Oaxaca lays claim to seven varieties of mole: negro (black), rojo (red), coloradita (sort of red, really brown), verde (green), amarillo (yellow), followed by chichilo (a smoky flavor) and manchamantel (“stain the tablecloth,” features a red chorizo and all its grease, cut by the fresh sweetness of plantains and pineapple). Oaxaca also features crisply fried chapulines (grasshoppers), both as a snack and in various dishes. Be sure to bring some dental floss for use in the restroom afterwards! Oaxaca also created tlayudas, those big flat charred tortillas topped with whatever you like.

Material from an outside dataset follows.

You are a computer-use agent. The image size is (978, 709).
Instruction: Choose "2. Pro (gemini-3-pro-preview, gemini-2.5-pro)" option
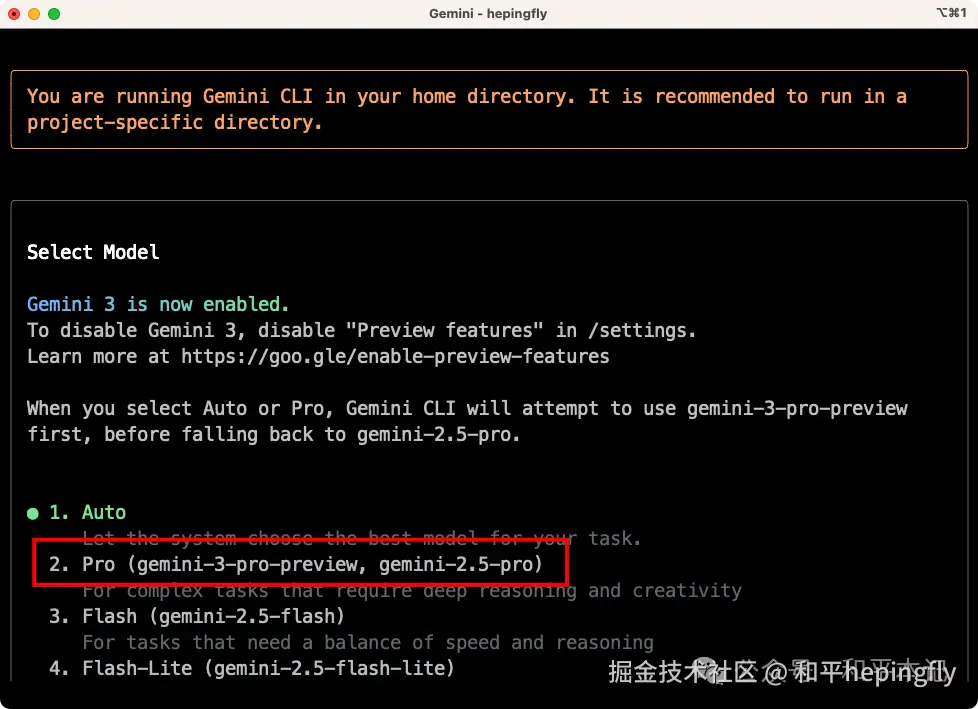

Chiapas could be described as serving food as straightforward as its politics, which are based on preserving indigenous rights and heritage. Its cuisine makes good use of black beans, and produces very hot chiles, although the latter are more often put on the table as a condiment rather than an essential ingredient in a dish. Chiapas producs beef, pork, and chicken in the highlands, and everyone eats vegetables, even in meat and cheese dishes. Restaurants in San Cristobal de las Casas, the cultural center of the state, serve Spanish-influenced dishes using cured meats (hams and sausages), and a wide variety of tamales from its indigenous heritage.

Try them out!

This review of Mexico’s infinitely varied cuisine is woefully inadequate, omitting many classic dishes. And while you’ll get a chance to try specialties from many regions, not just Oaxaca, in your time here, there is nothing like the taste of a dish created by the people who have made it for generations upon generations. Get out, go places in Mexico you never thought you would, ask questions, EAT!!!